Paul Dergarabedian, president of the box-office tracker Exhibitor Relations, believes this kind of graphic fare is making a comeback because "when people want to be scared, they really want to be scared." "With video games and all the entertainment options, it really takes a lot to impress audiences today," Dergarabedian said. "The level of violence and gore cannot be too intense for a lot of people. Horror fans in particular are very keen on seeing the most intense, violent images they can.
"Some might say it's a reflection on society, how desensitized we've become to violence," he added. "I still believe people know the difference. It's a vicarious thrill.
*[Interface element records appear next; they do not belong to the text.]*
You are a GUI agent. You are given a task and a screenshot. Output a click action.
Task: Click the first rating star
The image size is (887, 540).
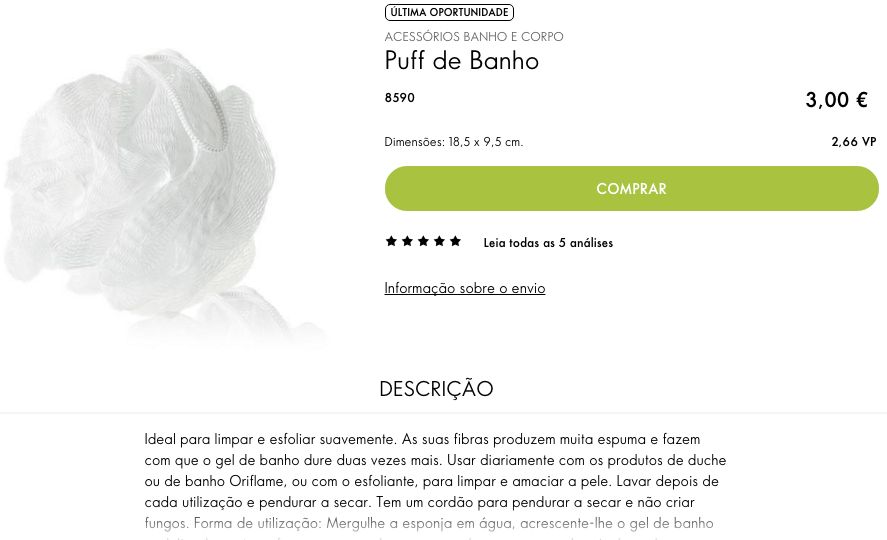[x=391, y=241]
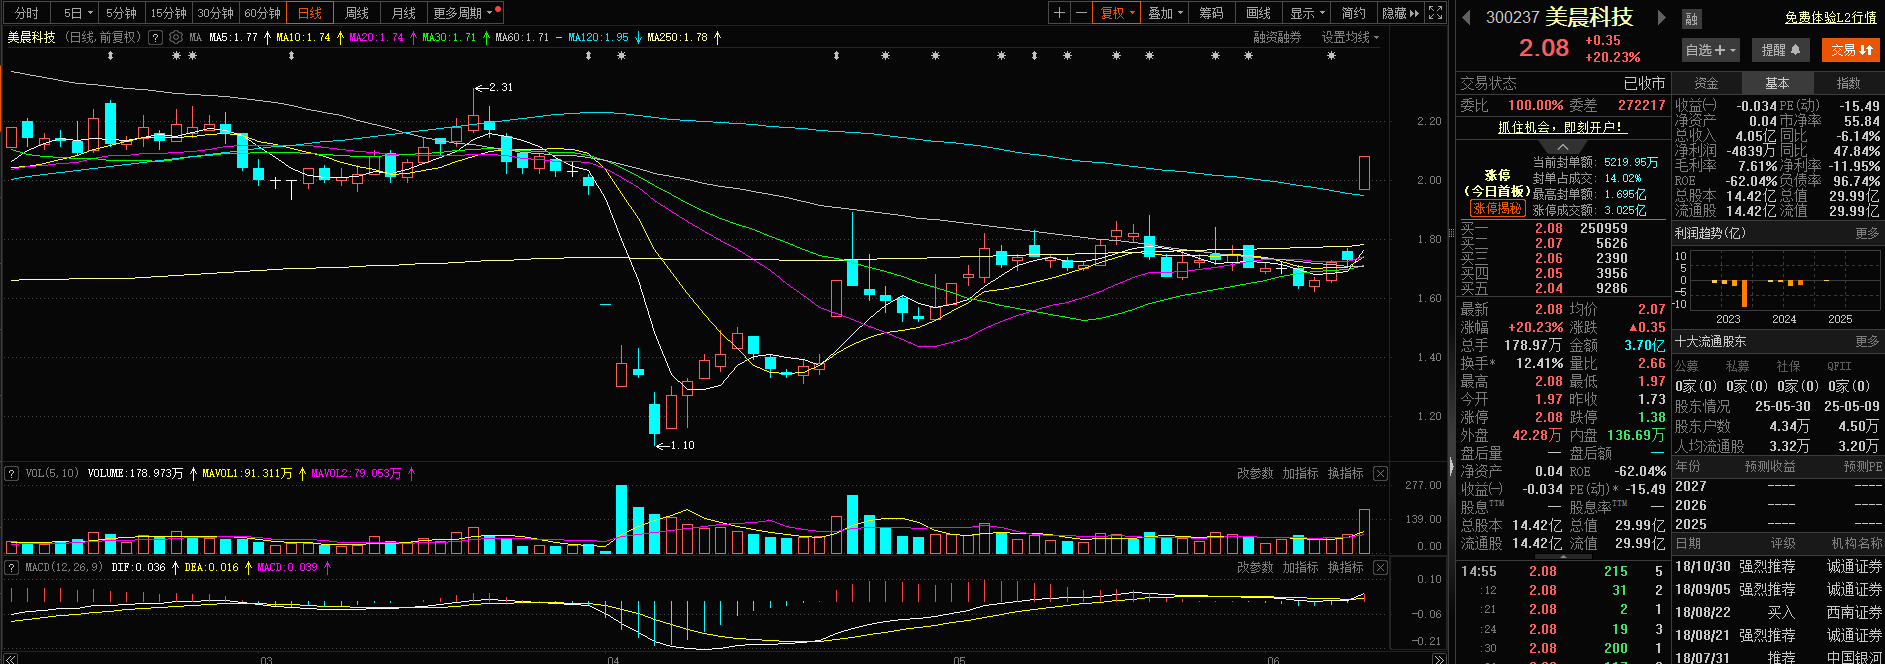This screenshot has height=664, width=1885.
Task: Switch to the 周线 weekly chart tab
Action: [x=357, y=13]
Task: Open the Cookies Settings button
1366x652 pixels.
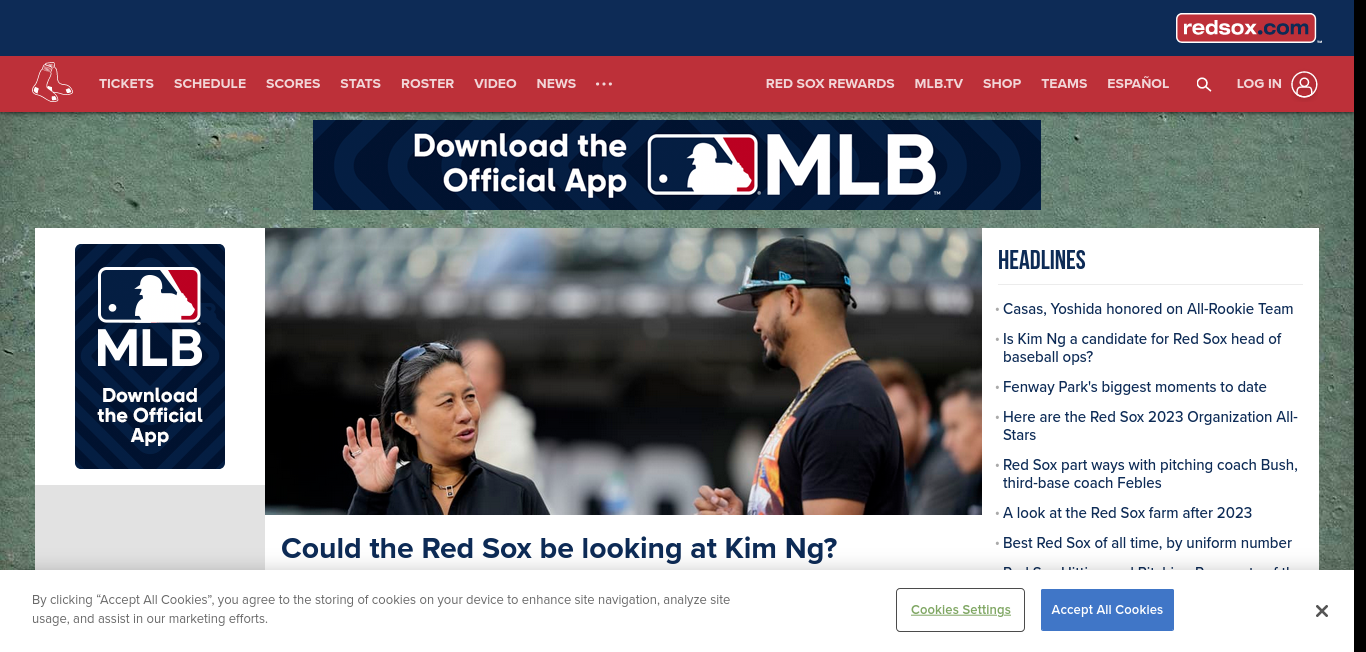Action: point(960,610)
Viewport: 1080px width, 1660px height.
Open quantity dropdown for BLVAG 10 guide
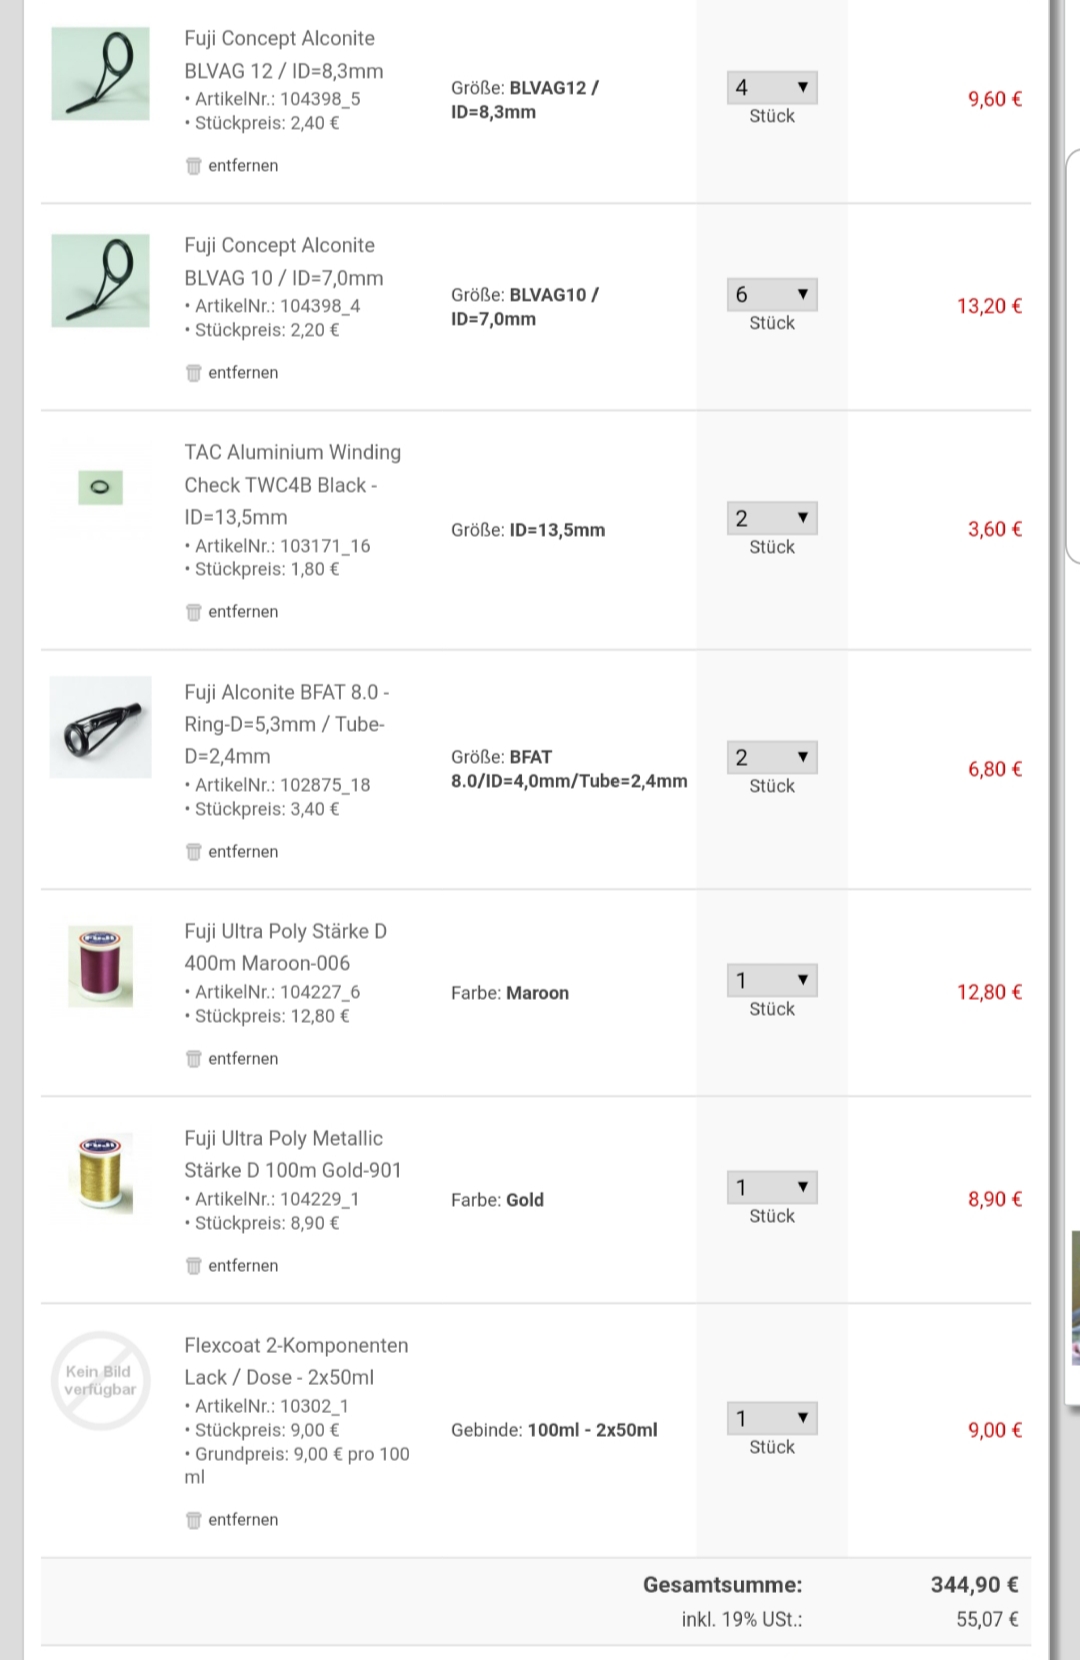tap(771, 295)
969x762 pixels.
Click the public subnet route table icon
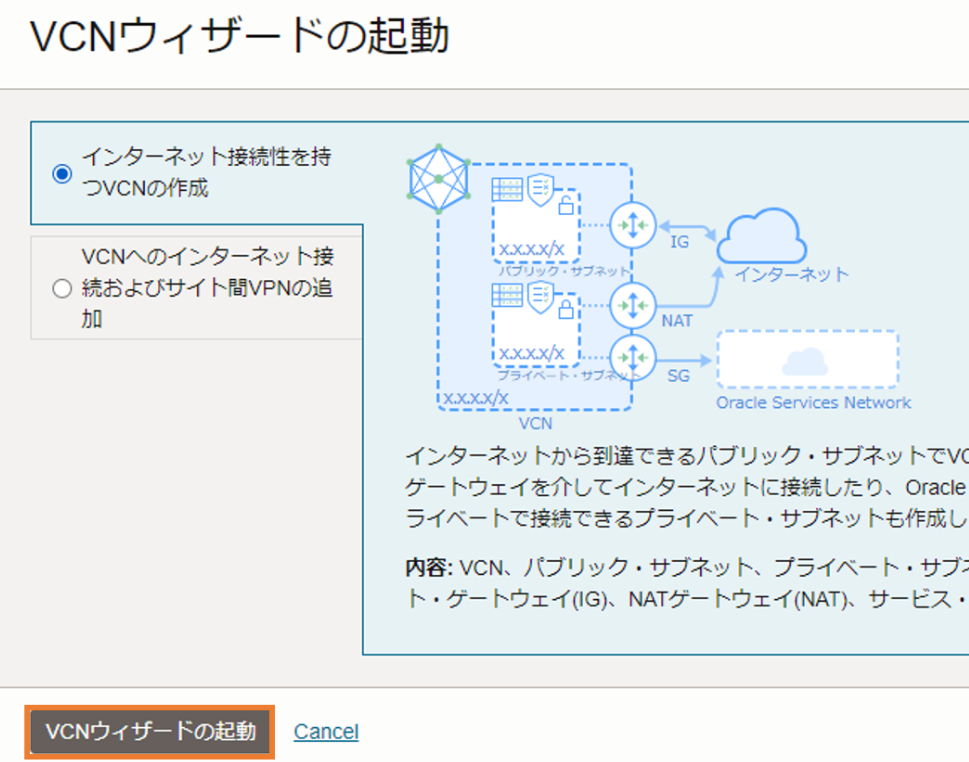point(508,188)
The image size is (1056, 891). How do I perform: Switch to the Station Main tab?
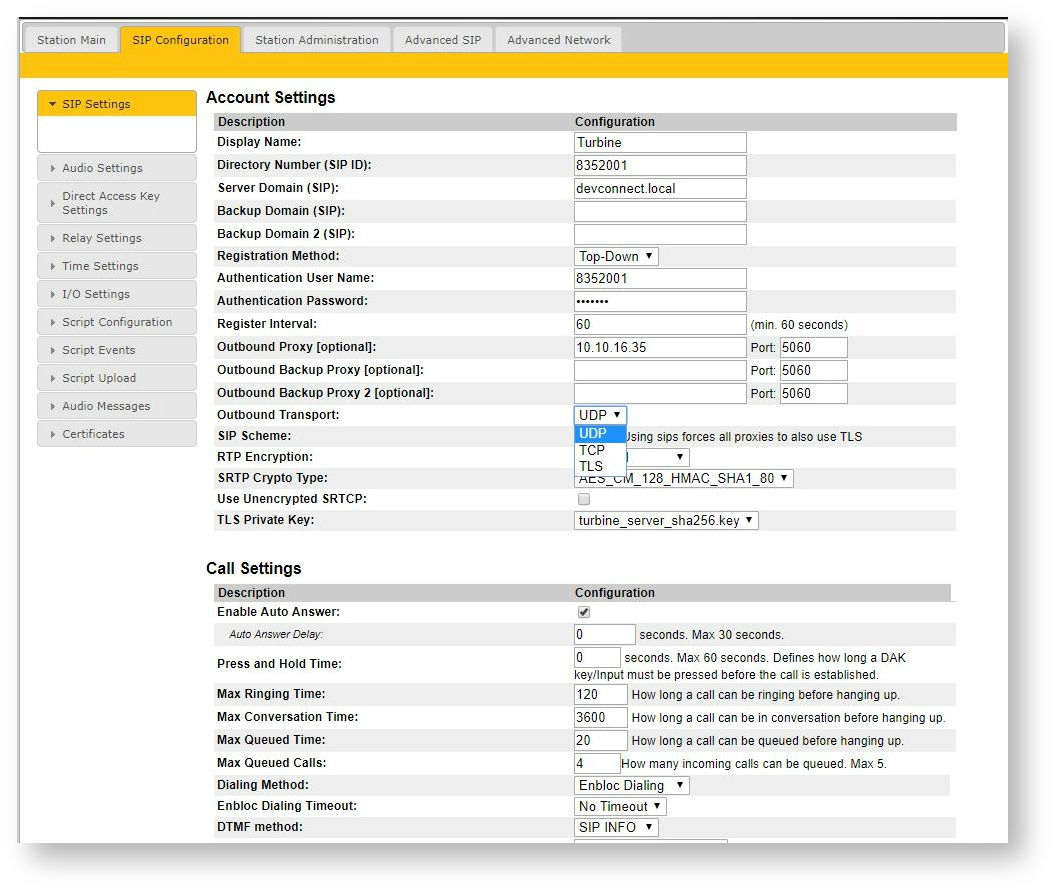tap(71, 40)
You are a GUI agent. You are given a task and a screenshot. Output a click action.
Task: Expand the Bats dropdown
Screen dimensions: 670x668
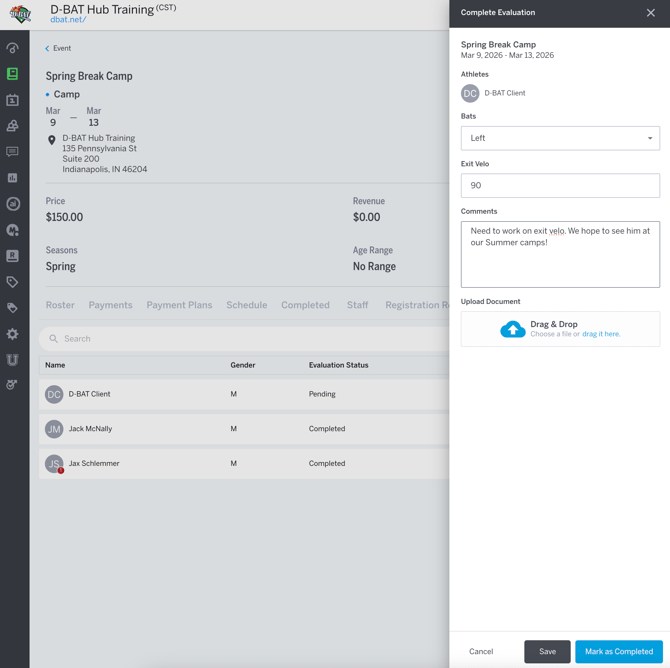tap(560, 138)
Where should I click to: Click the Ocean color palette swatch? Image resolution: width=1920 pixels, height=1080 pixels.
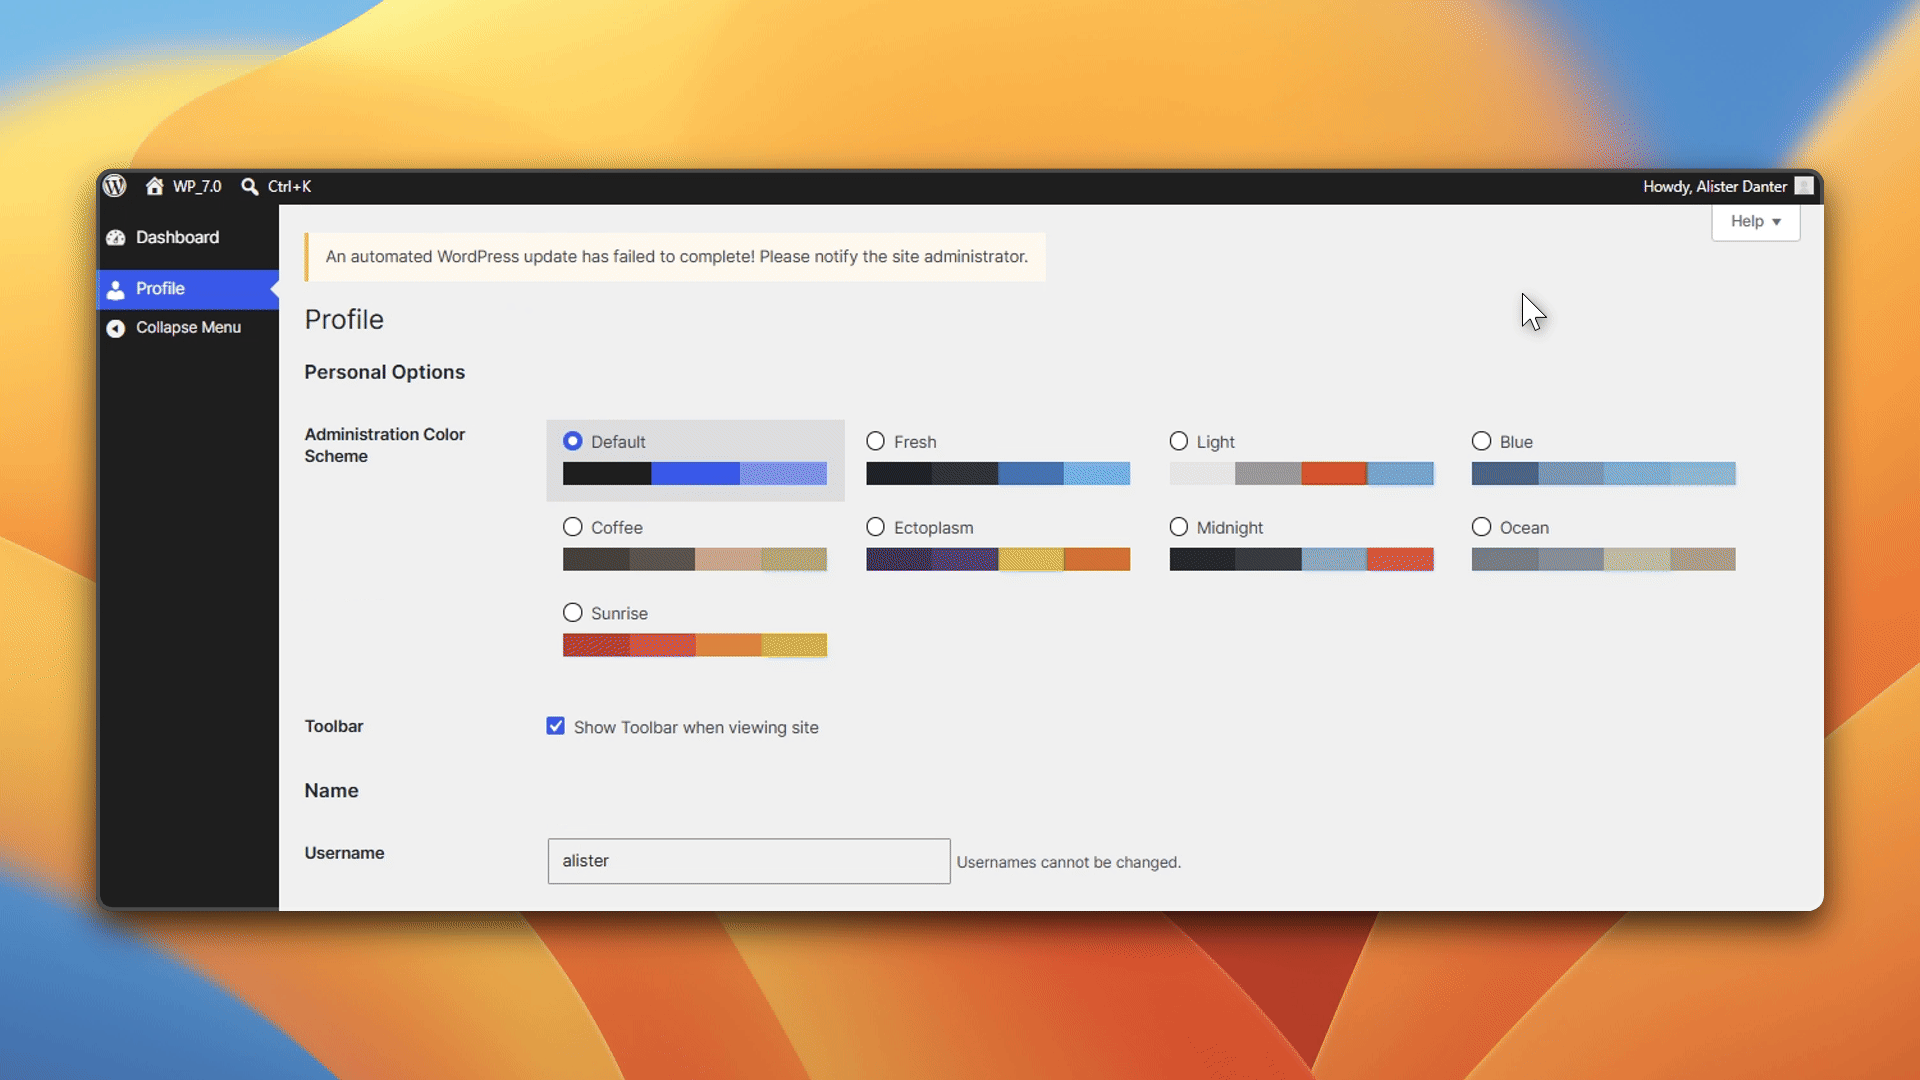(x=1604, y=559)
I look at it more as entertainment: You can have that fear but in a safe environment."
The trend toward old-school terror has spread to television with Showtime's "Masters of Horror" series, in which veteran directors including Tobe Hooper, John Landis, Dario Argento and Takashi Miike have created one-hour original programs.
Joe Dante's contribution, titled "Homecoming," takes traditional zombie movie imagery and turns it into an indictment of the war in Iraq: Soldiers return from the dead not to eat people's brains but to vote the president out of office who sent them into battle.
Dante, a Roger Corman protege whose films include "The Howling" and a segment of "Twilight Zone: The Movie," pointed out that zombie films have always had underlying social statements, from 1950s West Indian movies about race and class to George A. Romero's 1968 classic "Night of the Living Dead," with its subtext about the Vietnam War.
"It didn't seem to me like much of a stretch to use that template for a political story," he said. "The great thing about the `Masters of Horror' series is that it was an opportunity that already existed — in lieu of money or time I was given creative freedom, so I was able to sneak in a political story into this series that I probably never would have gotten made."
As for the renaissance of grisly horror, Dante said: "Everything goes in cycles."
"After about 15 years, there's a whole new group of people who haven't seen this kind of material. In the world we live in, we like to push the envelope, so today's gory horror movies are gorier than the last generation's gory horror movies. There is a limit to what you can do to horror, and frankly I thought we reached it in the mid-'80s, but apparently not."
And more are on the horizon — specifically, remakes of the classic movies that provided the inspiration for this new wave in the first place. "When a Stranger Calls" is scheduled for release in February, with "The Hills Have Eyes" (from "High Tension" writer-director Alexandre Aja) following in March.
In October, expect a "Texas Chainsaw Massacre" prequel — there's already been a remake of the iconic film, which grossed $80 million in 2003 — as well as "Saw 3." Autumn also brings "Grind House" from Weinstein, in which horror aficionados Robert Rodriguez and Quentin Tarantino join forces to co-direct. John Jarratt, the serial killer from "Wolf Creek," is the star.
"Everyone has a fascination with death," said Roth. "Violence is cinematic. It looks great on film. It's a great release watching the bad guy get it — seeing someone get brutally maimed in a movie, your worst nightmare, you see it and scream about it and it feels great."